- TEXT
------
Thousands of people with chronic kidney disease now being kept alive by dialysis machines that tie them to a hospital bed for hours will be enormously relieved when a fist-sized artificial kidney hits the market, possibly by the end of the decade.
The device being engineered in the US will go through a series of safety and efficacy trials on hundreds of patients in that country before it is approved by the FDA, University of California San Francisco researcher Dr Shuvo Roy , co-inventor of the device, said at the Tanker annual charity and awards night on Wednesday .
The device that can be implanted in the abdomen and will be powered by the heart is designed to filter the blood and perform other kidney functions, including production of hormones, and help assist in blood pressure control, he told a hall filled with doctors, paramedics and patients. Unlike conventional haemodialysis, which merely filters toxins from the blood, the artificial kidney has a membrane that filters the blood and a bio-reactor comprising living kidney cells that are exposed to the blood during dialysis. “It performs the job of a kidney more holistically than just conventional dialysis,“ he said.
The final stage of chronic kidney disease, called end stage renal disease, is when the kidneys are no longer able to remove enough wastes and excess fluids from the body. At this point, patients are put on dialysis, sometimes up to three times a week, as a bridge to transplant. Increasing incidence of diabetes and hypertension has been pushing up chronic kidney disease among many patients.
At least 2.5 lakh people in India die due to kidney disease every year. Diabetes and high blood pressure are the two most common causes and account for most cases. The cost of treating end-stage kidney disease through dialysis or a kidney transplant is enormous.
In the Tamil Nadu chief minister's health insurance I scheme, which covers more than 1.5 crore families in the state, renal dialysis is the most opted for treatment by policyholders, although the cost of giving a heart patient a stent is several times higher. Between January 2012 and May 2016, more than 2.21 lakh people have undergone dialysis at a cost of `169.72 lakh. The charges do not include the inestimable costs to quality of life among patients with advanced kidney disease. In addition to dialysis, more than 60,000 people have opted for treatment of kidney stones and renal transplant. At least 3,000 people in the state have been wait listed for kidney transplant with the state cadaver transplant registry . “Getting an organ is still not easy. So patients with end-stage renal diseases will have to be on regular dialysis and medicines,“ said nephrologist Dr Georgie Abraham.
ICMR director general Dr Soumya Swaminathan said the Union health ministry has been working with engineers at various IITs to develop solutions for various health problems in India. Tanker Foundation honoured young scientists and doctors with awards for their contribution in the field of nephrology.
------
- TASK TO COMPLETE
Duplicate the part of the artificial kidney article between "The final stage" and "transplant is enormous.", inclusive. The rows that follow come from a separate source.
------
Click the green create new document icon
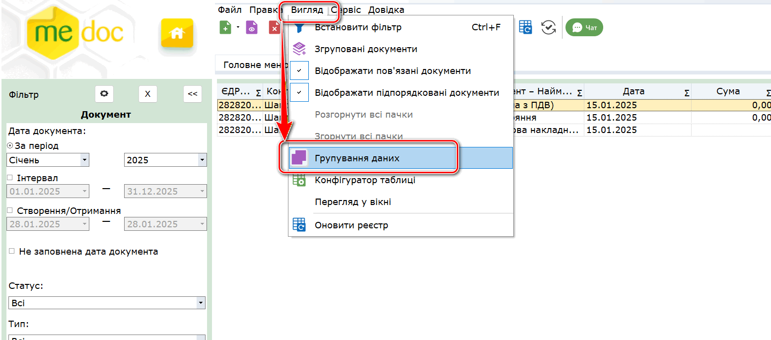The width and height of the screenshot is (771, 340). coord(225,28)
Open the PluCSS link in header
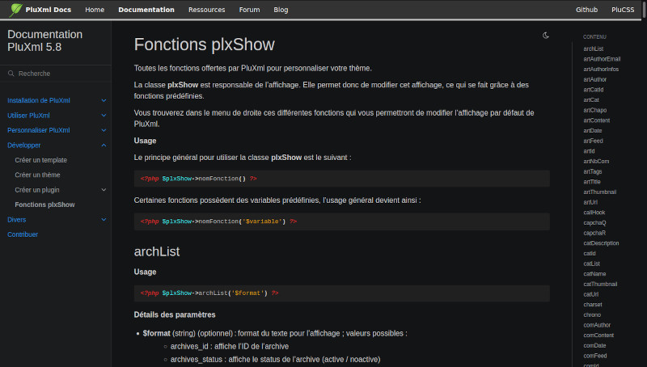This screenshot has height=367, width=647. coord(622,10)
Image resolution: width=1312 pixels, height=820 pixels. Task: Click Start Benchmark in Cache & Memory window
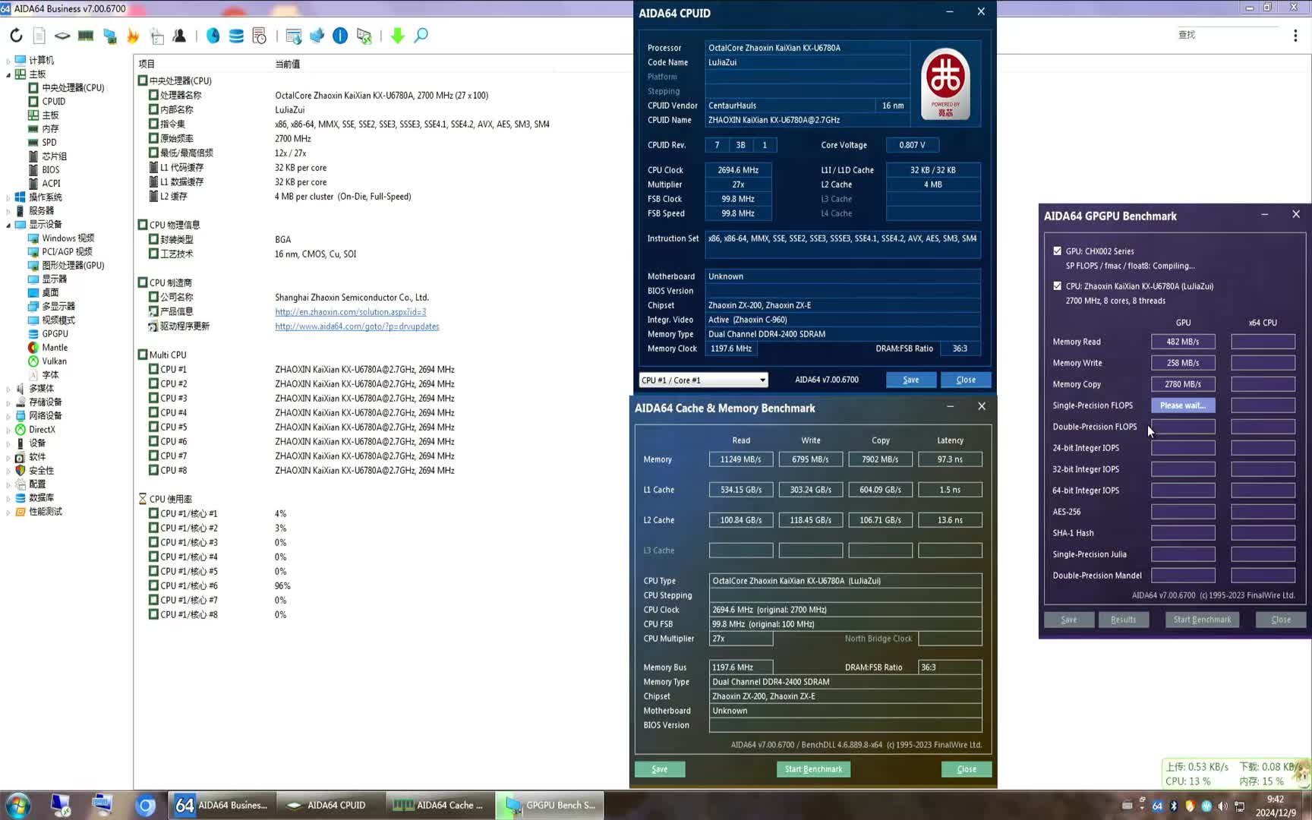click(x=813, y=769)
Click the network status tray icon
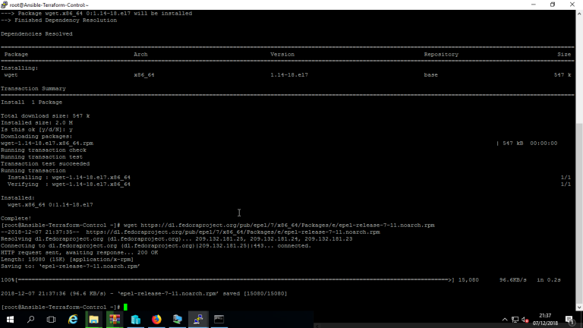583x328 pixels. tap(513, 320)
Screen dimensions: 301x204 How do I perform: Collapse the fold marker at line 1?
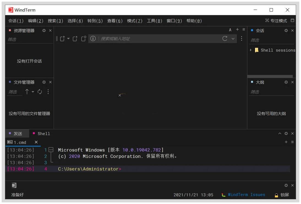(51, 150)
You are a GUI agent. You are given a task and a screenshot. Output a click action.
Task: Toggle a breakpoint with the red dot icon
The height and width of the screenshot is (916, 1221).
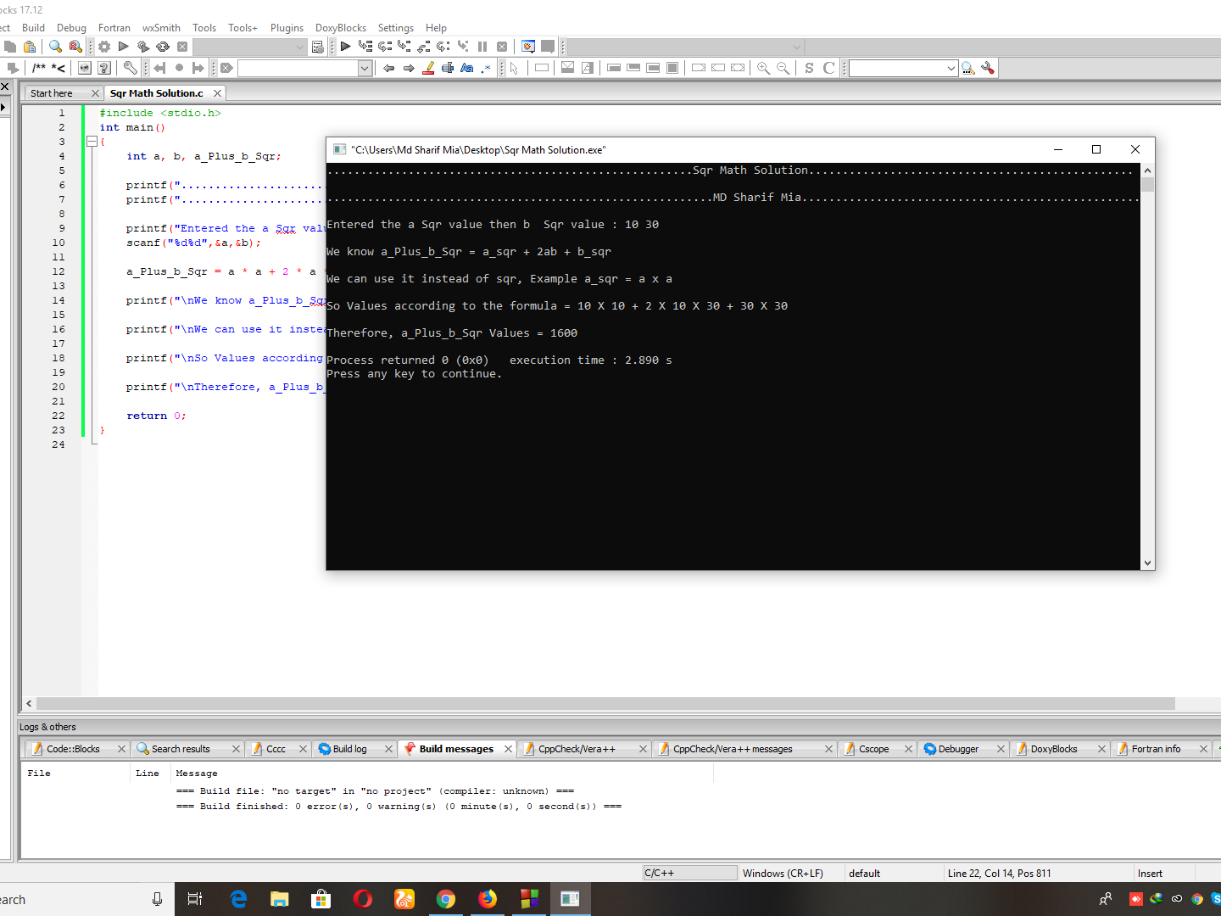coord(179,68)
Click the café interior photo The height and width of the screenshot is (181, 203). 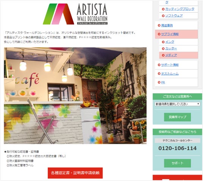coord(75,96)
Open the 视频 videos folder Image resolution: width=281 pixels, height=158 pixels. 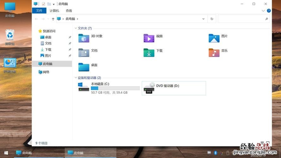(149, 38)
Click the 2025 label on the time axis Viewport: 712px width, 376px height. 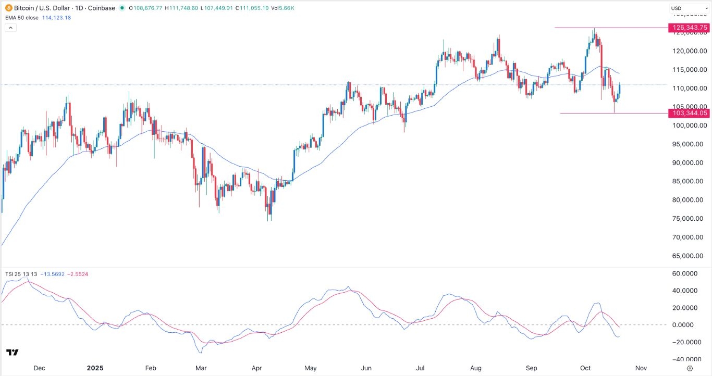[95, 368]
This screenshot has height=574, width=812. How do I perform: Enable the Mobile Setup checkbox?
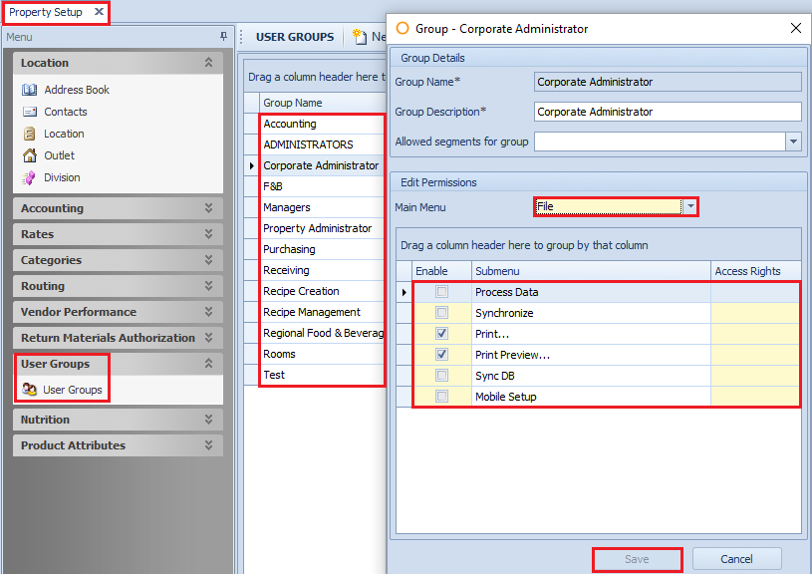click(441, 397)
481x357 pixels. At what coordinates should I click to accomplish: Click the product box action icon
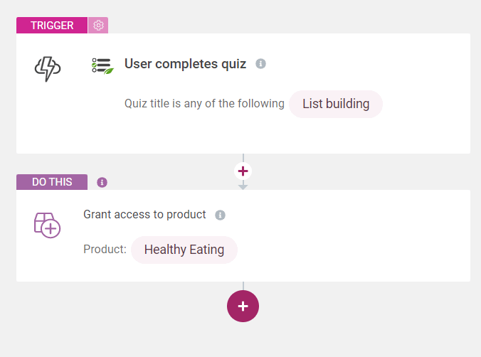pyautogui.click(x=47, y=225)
------
- EXERCISE RESPONSE
The final stage of chronic kidney disease, called end stage renal disease, is when the kidneys are no longer able to remove enough wastes and excess fluids from the body. At this point, patients are put on dialysis, sometimes up to three times a week, as a bridge to transplant. Increasing incidence of diabetes and hypertension has been pushing up chronic kidney disease among many patients.
At least 2.5 lakh people in India die due to kidney disease every year. Diabetes and high blood pressure are the two most common causes and account for most cases. The cost of treating end-stage kidney disease through dialysis or a kidney transplant is enormous.